Ale świetne zakupy! Niby wszystko można kupić w internecie, ale na żywo widzieć tyle rzeczy, to normalnie raj! Serio extra, Fiona na pewno przeszczęśliwa :)
OdpowiedzUsuńSuper zakupy *u* u nas pogoda się też trochę "miesza" ale jest do wytrzymania że już wychodzę w krótkich spodenkach i rękawku ! :D
OdpowiedzUsuńZapraszamy bibiblogdog.blogspot.com
Super, że wyjazd się udał. Fiona pewnie stęskniona :).

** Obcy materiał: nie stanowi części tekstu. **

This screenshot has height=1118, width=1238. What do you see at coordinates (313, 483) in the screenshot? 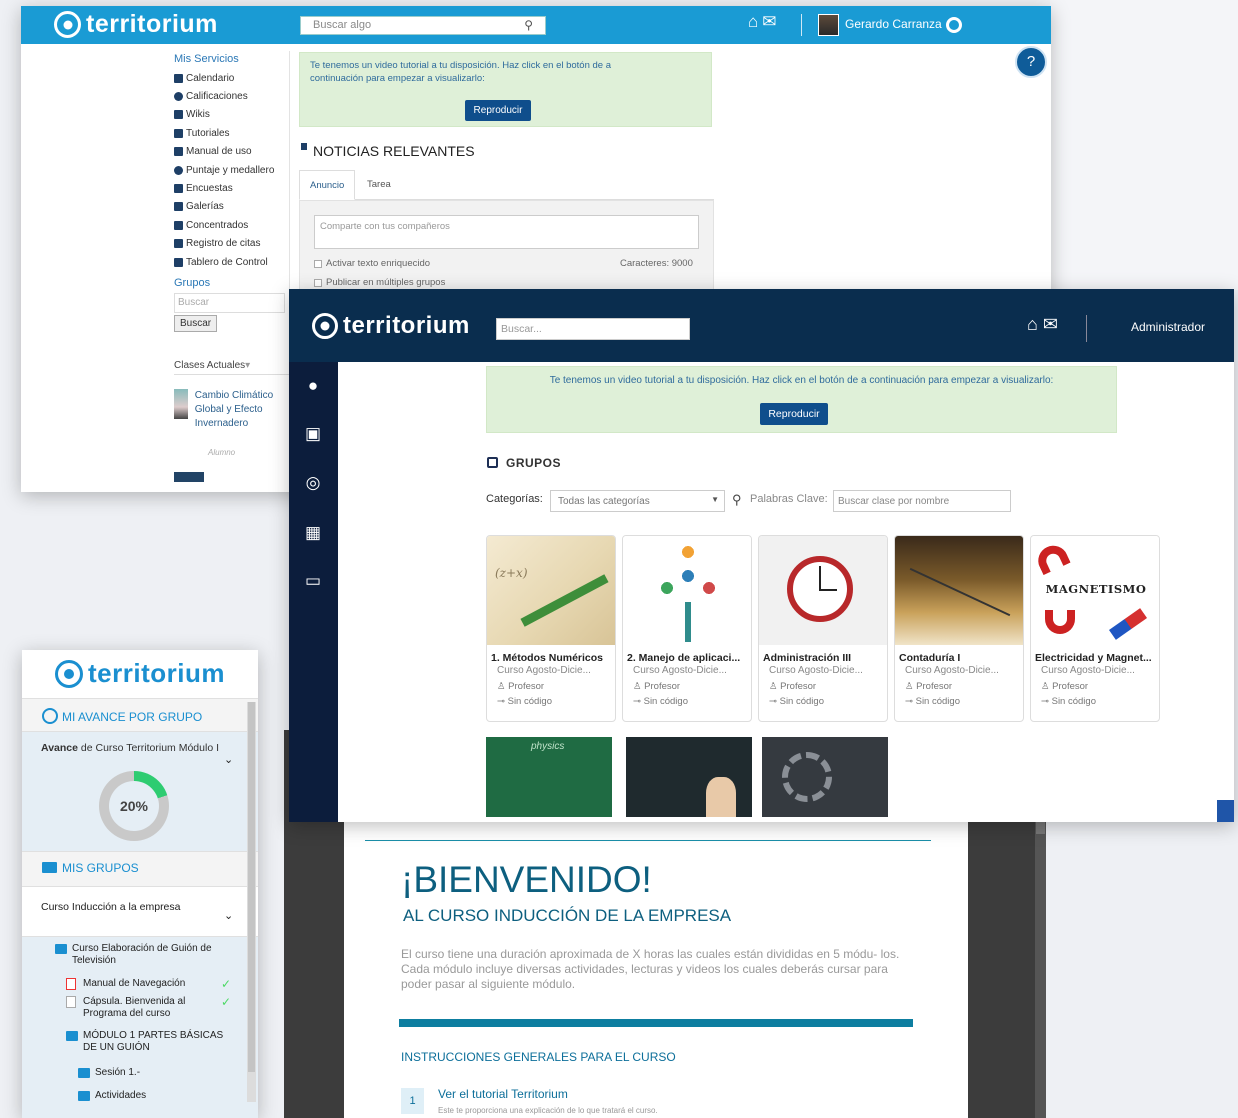
I see `check-circle-icon: ◎` at bounding box center [313, 483].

OdpowiedzUsuńŁadne zdjęcia :).
Fajnie, że to był udany wyjazd mimo, że bez Fiony. :D Świetne zakupy. Z tego co widziałam na FunPage to faktycznie był to ogromny sklep ! *.*
OdpowiedzUsuńPozdrawiamy!
max-psiprzyjaciel.blogspot.com
Fajnie, że wyjazd udany. Ta adresówka w języku niemieckim mnie przeraża :D Zazdroszczę wyjazdu i kupienia psiakowi wspaniałych rzeczy :D Pozdrawiamy!